Next : Installing Ceph
I have been working on developing microservices as part of an application deployed on K8S. More time and effort goes into building resiliency and handling failure than building application features. One of the key areas where challenges were observed was related to storage, which is the backbone of any application.
Searching the net, I identified that a robust distributed storage system that is scalable and highly available, along with support for integrating with K8S-based applications easily, will abstract out the storage-related challenges we had encountered. A further limited search on the net identified Ceph Storage as a prime candidate. Deployed on decent hardware, it would provide a production-grade platform for on-premise deployments of SMEs.
Key objectives:
- The storage cluster should satisfy the applications’ IOPS requirements.
- Time-tested CSI driver support for the storage is a must.
- The CSI driver’s over-the-wire encryption support will be an added advantage.
- The hardware requirements should not be high or prohibitive for SMEs planning to opt for on-premise deployments.
- It should be open-source with a decent number of production deployments.
- Active community support and decent documentation are required.
- Initial deployment complexities are not an issue as they would be one-time and can be documented.
- Version upgrades and security patch applications should be possible.
- It would be an added advantage if they were simple and time-tested.
- Should support dynamic volume expansion
- Though a K8S feature, migrating pods/stateful sets should be automatic and consistent in case of server or worker node failures.
The decision is to use Ceph RBD and not Ceph FS. I am new to using Ceph and am starting with this decision. All worker node VMs will be backed by block storage in Ceph RBD. The Ceph CSI Driver (RBD) will enable block objects for PV requirements.

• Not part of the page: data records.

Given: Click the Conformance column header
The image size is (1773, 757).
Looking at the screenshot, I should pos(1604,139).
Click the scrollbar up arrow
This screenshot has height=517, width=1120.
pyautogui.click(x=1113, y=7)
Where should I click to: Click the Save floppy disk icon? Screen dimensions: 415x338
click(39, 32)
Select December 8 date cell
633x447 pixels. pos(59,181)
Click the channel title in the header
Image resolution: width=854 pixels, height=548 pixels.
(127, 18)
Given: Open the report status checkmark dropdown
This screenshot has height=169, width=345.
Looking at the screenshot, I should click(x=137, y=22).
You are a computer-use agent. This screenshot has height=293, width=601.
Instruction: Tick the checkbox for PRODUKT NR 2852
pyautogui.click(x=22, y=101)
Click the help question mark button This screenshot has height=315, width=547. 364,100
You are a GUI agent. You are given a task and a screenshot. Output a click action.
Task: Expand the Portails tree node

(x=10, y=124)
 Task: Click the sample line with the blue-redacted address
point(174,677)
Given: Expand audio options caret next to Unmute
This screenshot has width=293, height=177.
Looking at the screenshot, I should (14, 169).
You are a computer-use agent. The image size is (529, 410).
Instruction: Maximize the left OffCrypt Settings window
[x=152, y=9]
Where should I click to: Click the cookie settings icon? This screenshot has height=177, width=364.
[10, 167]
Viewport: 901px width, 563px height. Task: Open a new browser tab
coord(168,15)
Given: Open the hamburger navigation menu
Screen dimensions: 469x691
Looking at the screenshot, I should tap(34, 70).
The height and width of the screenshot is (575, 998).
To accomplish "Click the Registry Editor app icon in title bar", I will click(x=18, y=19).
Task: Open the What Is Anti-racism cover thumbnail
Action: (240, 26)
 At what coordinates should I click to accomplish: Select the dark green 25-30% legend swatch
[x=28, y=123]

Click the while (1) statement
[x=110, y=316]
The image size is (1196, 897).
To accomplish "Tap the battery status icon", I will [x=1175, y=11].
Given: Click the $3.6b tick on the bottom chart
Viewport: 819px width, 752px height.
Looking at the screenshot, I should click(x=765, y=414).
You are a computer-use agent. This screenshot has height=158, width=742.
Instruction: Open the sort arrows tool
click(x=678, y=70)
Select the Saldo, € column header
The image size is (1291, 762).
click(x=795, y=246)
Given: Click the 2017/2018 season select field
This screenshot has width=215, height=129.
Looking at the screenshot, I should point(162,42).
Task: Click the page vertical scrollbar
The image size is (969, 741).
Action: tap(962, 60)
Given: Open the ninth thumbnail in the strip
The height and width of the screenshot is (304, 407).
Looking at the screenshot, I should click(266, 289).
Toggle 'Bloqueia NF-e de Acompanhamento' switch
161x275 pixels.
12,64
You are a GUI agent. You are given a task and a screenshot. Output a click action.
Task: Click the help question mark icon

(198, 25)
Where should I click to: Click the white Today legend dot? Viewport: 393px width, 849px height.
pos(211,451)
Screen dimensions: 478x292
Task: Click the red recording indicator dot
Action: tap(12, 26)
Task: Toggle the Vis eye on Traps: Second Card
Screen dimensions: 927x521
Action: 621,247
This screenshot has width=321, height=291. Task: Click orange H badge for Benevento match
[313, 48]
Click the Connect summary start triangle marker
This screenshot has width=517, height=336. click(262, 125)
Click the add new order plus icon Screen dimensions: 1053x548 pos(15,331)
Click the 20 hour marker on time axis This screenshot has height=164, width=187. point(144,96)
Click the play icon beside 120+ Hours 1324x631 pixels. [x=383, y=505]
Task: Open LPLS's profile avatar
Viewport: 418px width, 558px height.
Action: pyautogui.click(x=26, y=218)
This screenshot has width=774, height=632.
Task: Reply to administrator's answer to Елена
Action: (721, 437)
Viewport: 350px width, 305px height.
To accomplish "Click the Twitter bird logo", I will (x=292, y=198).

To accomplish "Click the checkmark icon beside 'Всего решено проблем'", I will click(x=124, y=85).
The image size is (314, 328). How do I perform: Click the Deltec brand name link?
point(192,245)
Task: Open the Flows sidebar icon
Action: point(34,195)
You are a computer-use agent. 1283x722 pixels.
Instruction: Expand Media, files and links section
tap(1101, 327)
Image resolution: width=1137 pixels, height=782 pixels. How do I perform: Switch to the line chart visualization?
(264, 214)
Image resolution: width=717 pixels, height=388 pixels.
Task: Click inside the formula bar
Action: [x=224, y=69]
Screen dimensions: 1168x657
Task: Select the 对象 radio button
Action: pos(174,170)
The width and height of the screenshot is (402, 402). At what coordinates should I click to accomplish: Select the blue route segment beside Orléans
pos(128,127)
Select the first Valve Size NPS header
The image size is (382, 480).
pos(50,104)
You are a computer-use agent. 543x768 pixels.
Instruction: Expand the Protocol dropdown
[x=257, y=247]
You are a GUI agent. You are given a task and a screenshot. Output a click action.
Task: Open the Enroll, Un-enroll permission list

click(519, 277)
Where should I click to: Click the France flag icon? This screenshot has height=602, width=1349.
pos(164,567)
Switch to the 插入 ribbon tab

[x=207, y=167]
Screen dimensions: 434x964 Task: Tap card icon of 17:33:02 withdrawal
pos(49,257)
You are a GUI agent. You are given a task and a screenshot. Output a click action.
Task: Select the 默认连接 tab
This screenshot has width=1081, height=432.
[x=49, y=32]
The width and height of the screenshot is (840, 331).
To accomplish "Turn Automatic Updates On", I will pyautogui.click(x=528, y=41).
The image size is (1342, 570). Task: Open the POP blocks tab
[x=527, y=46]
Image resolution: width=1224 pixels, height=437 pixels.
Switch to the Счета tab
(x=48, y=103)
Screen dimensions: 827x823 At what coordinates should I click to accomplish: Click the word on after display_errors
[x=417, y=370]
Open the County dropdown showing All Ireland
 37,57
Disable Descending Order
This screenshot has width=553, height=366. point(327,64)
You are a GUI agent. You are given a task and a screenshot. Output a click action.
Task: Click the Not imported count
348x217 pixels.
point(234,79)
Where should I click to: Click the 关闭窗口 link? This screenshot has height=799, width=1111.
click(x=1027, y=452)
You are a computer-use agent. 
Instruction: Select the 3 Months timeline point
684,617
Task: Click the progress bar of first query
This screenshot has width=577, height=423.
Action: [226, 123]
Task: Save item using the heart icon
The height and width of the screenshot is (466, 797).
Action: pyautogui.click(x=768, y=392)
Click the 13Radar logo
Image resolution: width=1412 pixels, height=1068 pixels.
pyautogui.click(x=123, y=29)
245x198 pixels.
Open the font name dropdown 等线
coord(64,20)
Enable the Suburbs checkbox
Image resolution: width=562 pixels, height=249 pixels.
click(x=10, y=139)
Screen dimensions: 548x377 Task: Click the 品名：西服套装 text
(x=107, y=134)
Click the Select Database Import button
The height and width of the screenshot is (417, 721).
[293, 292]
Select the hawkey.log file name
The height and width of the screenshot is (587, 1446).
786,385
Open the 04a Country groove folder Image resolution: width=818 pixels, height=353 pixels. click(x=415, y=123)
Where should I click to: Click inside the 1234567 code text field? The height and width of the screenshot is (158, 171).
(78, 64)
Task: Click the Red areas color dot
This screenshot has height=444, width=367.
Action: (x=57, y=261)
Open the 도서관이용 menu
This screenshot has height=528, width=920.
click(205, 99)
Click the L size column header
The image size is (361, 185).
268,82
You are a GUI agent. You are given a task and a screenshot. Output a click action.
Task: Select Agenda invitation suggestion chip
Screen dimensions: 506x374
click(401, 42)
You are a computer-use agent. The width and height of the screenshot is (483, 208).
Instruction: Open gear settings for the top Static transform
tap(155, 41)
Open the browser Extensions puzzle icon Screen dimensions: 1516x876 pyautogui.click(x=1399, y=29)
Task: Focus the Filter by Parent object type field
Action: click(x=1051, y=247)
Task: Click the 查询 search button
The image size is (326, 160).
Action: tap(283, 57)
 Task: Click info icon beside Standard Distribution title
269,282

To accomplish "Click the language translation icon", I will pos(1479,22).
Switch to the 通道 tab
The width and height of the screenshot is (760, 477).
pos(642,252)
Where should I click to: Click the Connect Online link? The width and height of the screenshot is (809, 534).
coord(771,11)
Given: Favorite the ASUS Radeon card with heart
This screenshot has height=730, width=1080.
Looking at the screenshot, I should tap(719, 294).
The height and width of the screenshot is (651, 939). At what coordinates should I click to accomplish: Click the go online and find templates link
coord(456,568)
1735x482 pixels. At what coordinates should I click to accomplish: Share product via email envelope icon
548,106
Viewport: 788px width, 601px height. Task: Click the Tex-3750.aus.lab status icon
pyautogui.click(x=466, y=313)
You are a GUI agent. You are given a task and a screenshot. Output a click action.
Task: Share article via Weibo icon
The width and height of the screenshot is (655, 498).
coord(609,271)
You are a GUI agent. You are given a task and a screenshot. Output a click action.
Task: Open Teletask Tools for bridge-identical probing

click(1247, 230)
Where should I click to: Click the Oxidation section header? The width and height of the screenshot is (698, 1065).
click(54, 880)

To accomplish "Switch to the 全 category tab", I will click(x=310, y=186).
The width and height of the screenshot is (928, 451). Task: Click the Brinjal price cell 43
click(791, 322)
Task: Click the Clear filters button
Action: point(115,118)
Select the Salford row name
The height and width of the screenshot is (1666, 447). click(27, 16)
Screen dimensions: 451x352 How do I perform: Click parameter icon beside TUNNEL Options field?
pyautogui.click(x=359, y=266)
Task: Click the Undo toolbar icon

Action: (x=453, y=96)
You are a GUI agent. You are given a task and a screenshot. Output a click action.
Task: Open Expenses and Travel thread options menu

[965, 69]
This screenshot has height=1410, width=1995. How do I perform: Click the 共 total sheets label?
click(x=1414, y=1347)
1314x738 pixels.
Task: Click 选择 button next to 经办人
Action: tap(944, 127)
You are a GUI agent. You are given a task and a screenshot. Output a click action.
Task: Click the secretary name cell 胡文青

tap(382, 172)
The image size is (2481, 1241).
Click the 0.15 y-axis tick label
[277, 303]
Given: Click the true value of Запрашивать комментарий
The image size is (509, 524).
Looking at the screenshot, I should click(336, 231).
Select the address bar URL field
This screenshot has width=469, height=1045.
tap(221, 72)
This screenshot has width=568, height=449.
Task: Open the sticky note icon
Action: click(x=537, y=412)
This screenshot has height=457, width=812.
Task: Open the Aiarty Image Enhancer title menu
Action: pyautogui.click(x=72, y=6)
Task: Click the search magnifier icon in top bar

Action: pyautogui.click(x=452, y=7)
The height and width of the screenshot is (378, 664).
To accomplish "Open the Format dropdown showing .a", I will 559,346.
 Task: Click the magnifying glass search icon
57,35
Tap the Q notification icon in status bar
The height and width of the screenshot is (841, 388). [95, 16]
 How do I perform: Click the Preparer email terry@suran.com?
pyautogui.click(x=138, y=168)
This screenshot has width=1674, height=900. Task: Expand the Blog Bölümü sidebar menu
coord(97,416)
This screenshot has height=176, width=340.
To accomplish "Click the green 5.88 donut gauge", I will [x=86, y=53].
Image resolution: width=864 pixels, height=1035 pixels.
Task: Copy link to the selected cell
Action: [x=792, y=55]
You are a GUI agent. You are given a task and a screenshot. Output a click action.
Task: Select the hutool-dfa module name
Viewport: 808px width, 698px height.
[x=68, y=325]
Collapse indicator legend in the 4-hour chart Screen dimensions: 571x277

Available hardware: 4 x Dell R630 with the following configuration
- Intel X710 daughter board – 4 x 10G SFP+
- Intel X520 – DA2 – Adapter – 2 x 10G SFP+ (Slot 2)
- Dual M.2 NVME PCIe 3 Adapter (x4 Bifurcation) – Slots 1 & 3
- Samsung 970 EVO Plus NVMe – 4 numbers
- 4 x 10K RPM 1.2 TB SAS Drive in RAID 10 (PERC Mini 730p) for Boot / OS
MicroTik CRS-326-24S+2Q+RM
- Bridge Mode
- 9000 MTU
- Ensures Maximum utilisation of available network throughput
- Consistent 9.86 Gbps in iperf3 test results
- 20 SFP+ ports connected to servers (5 ports each)
- Direct Attach Cable
- 1 SFP+ port connected to TP-Link Router (uplink)
- Direct Attach Cable
TP-Link ER8411
- 10G SFP+ LAN Port connected to Cloud Router Switch
- 10G SFP+ WAN Port connected to Gateway UTM device
- UTM device gateway is 1G RJ45, used Microtik S+RJ10 Copper Module
Deployment
2 x 10 G NICs dedicated to Ceph Storage, one for public network and one for cluster network
- 10.0.4.0 /24 – public network
- 10.0.5.0/24 – cluster network
2 x 10 G NICs dedicated to Percona XDB cluster, one for application access and one for cluster synch
- 10.0.2.0/24 – Service, application access
- 10.0.3.0/24 – Cluster sync
1 x 10G NIC for server management and accessing VMs
- 10.0.1.0/24 – Servers and VM Management / Access
Note: I initially attempted to use Ubuntu 24.04, as the default repositories included Ceph-Squid release packages, however after understanding that Ceph-Reef was the official stable release and my affinity towards Debian, I decided to go with Debian 12 and Ceph-Reef
Install Debian 12.7 on the server(s)
Login/ssh into the server with the user account configured during installation
Switch to the root user account
su -
Enable remote login for root user account
sed -i "s/#PermitRootLogin prohibit-password/PermitRootLogin yes/g" /etc/ssh/sshd_config
sed -i "s/#PubkeyAuthentication/PubkeyAuthentication/g" /etc/ssh/sshd_config
sed -i "s/#AuthorizedKeysFile/AuthorizedKeysFile/g" /etc/ssh/sshd_config
sed -i "s/# StrictHostKeyChecking ask/ StrictHostKeyChecking no/g" /etc/ssh/ssh_config
sed -i "s/session optional pam_motd.so/#session optional pam_motd.so/g" /etc/pam.d/sshd
sed -i "s/session optional pam_motd.so/#session optional pam_motd.so/g" /etc/pam.d/sshd
service ssh restart
Remove CDROM from the apt sources list.
sed -i '/deb cdrom/d' /etc/apt/sources.list
Logout and log in as root user
Install required packages
apt -y install net-tools systemd-resolved fio iperf3 gnupg2 software-properties-common lvm2 nfs-common
Configure DNS server IP – Let the system resolve and manage DNS server configuration.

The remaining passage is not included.